Córdoba: Los Baños del Alcázar Califal


Córdoba, Entrada a los Baños Califales

Los Baños del Alcázar Califal se construyeron durante el reinado de Hisham II, segundo Califa1 cordobés, el cual gobernó entre los años 961 y 976 d. de C, un período de la historia durante el cual la ciudad de Córdoba era la capital del califato de al-Andalus, el cual comprendía la mayor parte de la Península Ibérica. Se cree que dichos baños pertenecían al desaparecido Alcázar Omeya, donde se concentraban tanto el poder civil como el religioso. Tras la desaparición del califato, el palacio fue utilizado sucesivamente por los gobernadores sevillanos durante el período en que Córdoba perteneció a la Taifa2 de Sevilla; por los gobernantes almorávides3 y almohades4; y, finalmente, por los reyes castellanos tras la reconquista cristiana de la ciudad, en el año 1236, hasta que éstos lo abandonaron al instalarse en el Alcázar de los Reyes Cristianos, comenzado a construir en el año 1338.
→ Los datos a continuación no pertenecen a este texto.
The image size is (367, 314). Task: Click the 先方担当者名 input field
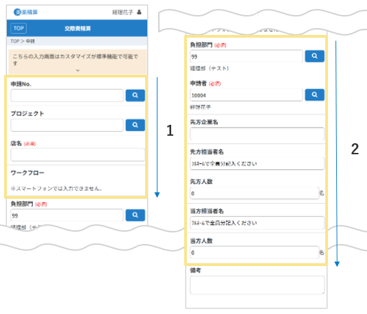click(x=257, y=163)
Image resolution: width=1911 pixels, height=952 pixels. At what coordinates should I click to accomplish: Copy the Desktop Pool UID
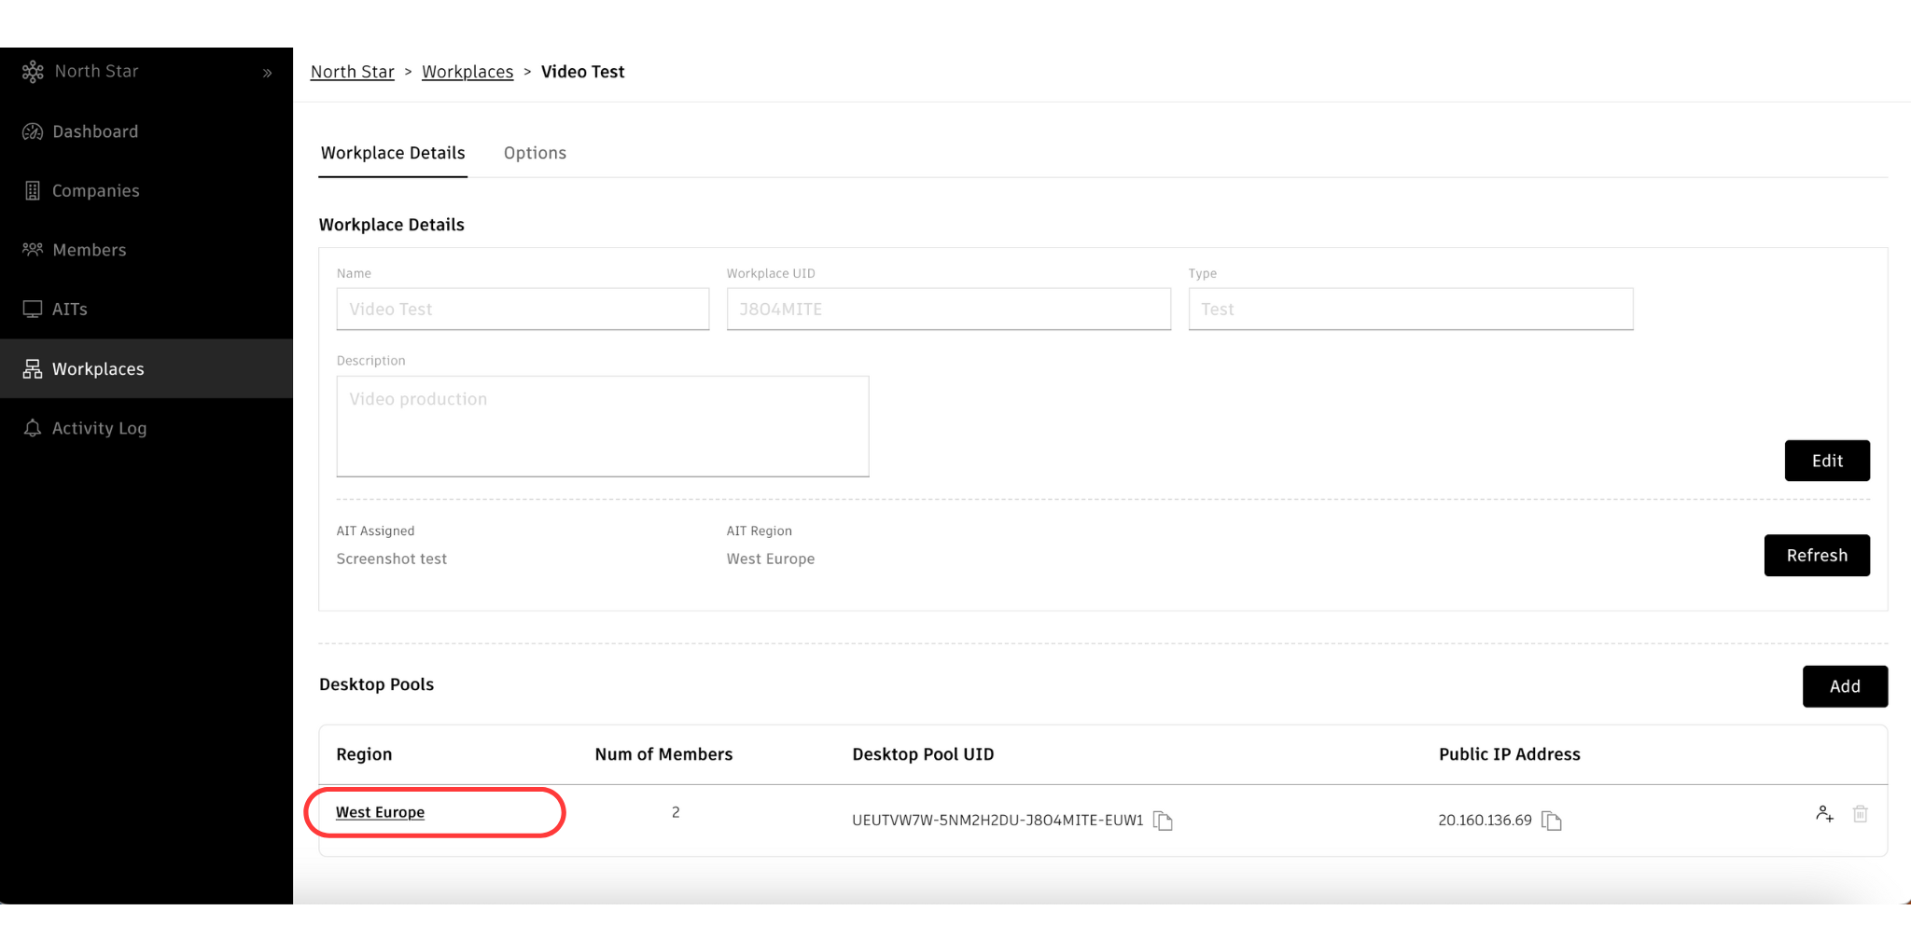1163,821
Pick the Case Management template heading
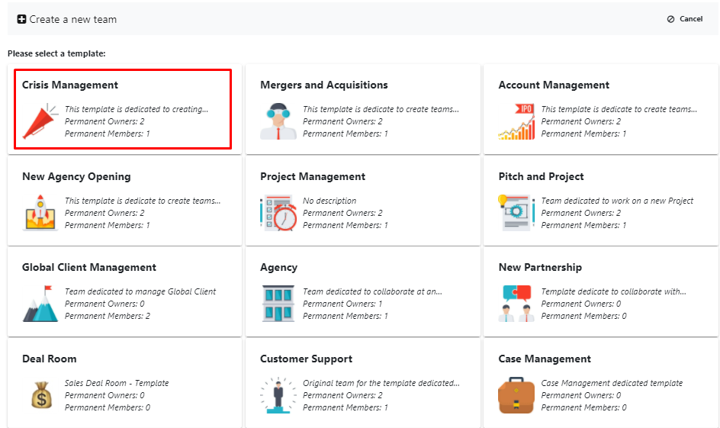Screen dimensions: 720x428 point(545,359)
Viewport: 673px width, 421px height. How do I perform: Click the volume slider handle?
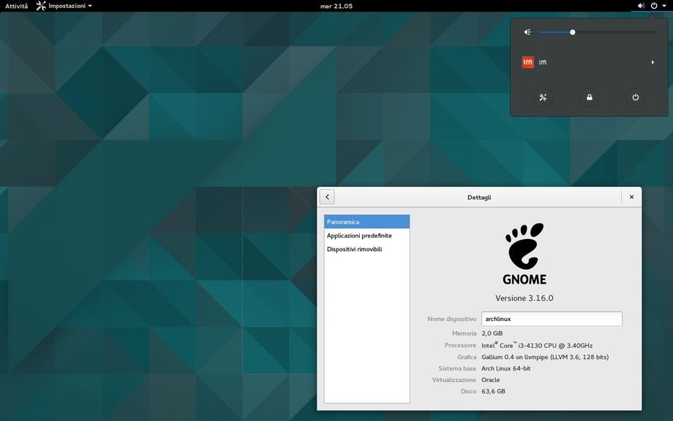click(573, 32)
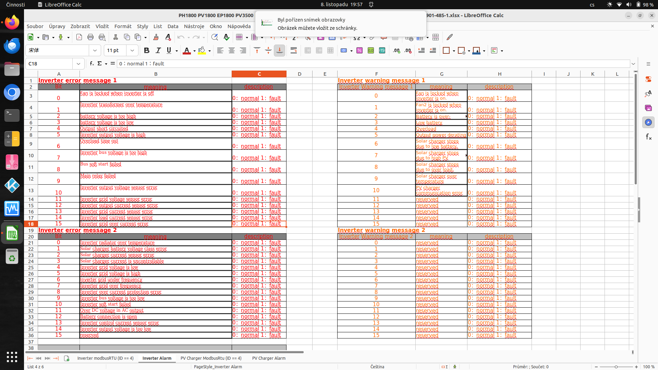The width and height of the screenshot is (658, 370).
Task: Open the font size dropdown
Action: coord(132,51)
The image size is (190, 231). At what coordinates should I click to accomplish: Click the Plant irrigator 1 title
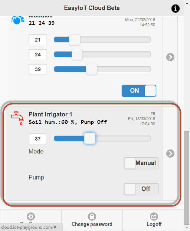[x=50, y=114]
En cuanto a su historia reciente, ésta comienza en 1903, año de su descubrimiento, aunque de inmediato fueron nuevamente cubiertos y hubo que esperar hasta el año 1961, momento en que comienza a su alrededor una excavación que duraría hasta 1964. Es entonces cuando se reconstruyen y se dejan a la vista, siendo ésta una obra realizada por el arquitecto Félix Hernández. Casi cuarenta años después, en el año 2002, son nuevamente restaurados y se construyen, de la mano del arquitecto Francisco Torres, unas instalaciones a su alrededor desde las cuales podemos visitarlos.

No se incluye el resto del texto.